Long horizontal and multi-lateral wells continue to be used in applications requiring high production rate. However, many of these wells suffer from low productivity due to incomplete filter cake removal. The obstacles encountered are the difficulty to ensure contact of the cleaning fluids with the filter cake throughout the whole interval, as well as controlling the reaction rate between the cleanup fluids and the filter cake to assure uniform dissolution.
The filter cake formed by water-based mud consists of XC-polymer, starch, CaCO3 particles and drilling cuttings. Today several chemical techniques (oxidizers, enzymes and acids) are available to break the polymers and dissolve CaCO3 particles that are present in the filter cake. The limitations of these fluids are fast reaction rates and corrosiveness provided by acids, especially at high temperatures. Also, cleaning fluids are not effective in heterogeneous formations where there are high permeability streaks, which will require using large volumes of the treatment fluids, but with poor performance.
One way to overcome problems associated with the heterogeneous nature of oil and gas reservoirs is to increase the viscosity of the cleaning fluids. This was addressed in the present study by adding a viscoelastic surfactant to the cleaning fluids (mainly enzymes).
Laboratory studies were conducted to examine the effect of viscoelastic surfactants on the performance of specific enzymes (used to break XC-polymer and starch). The apparent viscosity of the combined solution was measured as a function of shear rate (10 to 1,000 s-1) and temperature (77 to 212°F). A modified HPHT fluid loss cell was used to assess the effectiveness of the combined system in cleaning filter cake formed by water-based drilling mud. The effects of temperature, enzyme type and concentration; and surfactant concentration were investigated. Experimental results showed that the surfactant increased the viscosity of the solution. As a result, the rate of polymer degradation by enzymes had decreased. Solutions that contain enzymes and viscoelastic surfactants can give a uniform distribution over the whole interval, which will result in higher production rates. This paper will discuss various interactions of surfactant-enzyme systems and address the advantages and limitations of this system.

# PROBLEMS AND TASKS
1. In the filter cake abstract, over what temperature range was the apparent viscosity of the combined solution measured?
2. Please reproduce the filter cake abstract word for word from "The filter cake formed" to "fluids (mainly enzymes).".

# DATA SECTION
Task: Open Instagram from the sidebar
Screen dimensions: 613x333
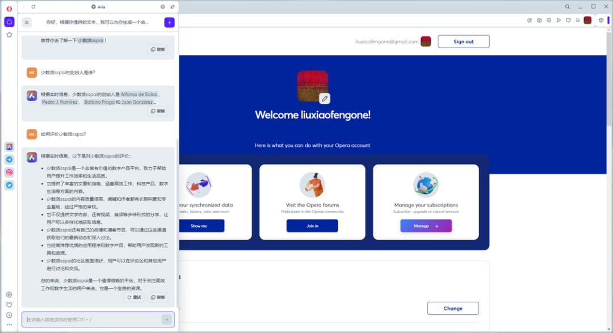Action: [x=10, y=172]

# SOLUTION SET
1. 77 to 212°F.

2.
The filter cake formed by water-based mud consists of XC-polymer, starch, CaCO3 particles and drilling cuttings. Today several chemical techniques (oxidizers, enzymes and acids) are available to break the polymers and dissolve CaCO3 particles that are present in the filter cake. The limitations of these fluids are fast reaction rates and corrosiveness provided by acids, especially at high temperatures. Also, cleaning fluids are not effective in heterogeneous formations where there are high permeability streaks, which will require using large volumes of the treatment fluids, but with poor performance.
One way to overcome problems associated with the heterogeneous nature of oil and gas reservoirs is to increase the viscosity of the cleaning fluids. This was addressed in the present study by adding a viscoelastic surfactant to the cleaning fluids (mainly enzymes).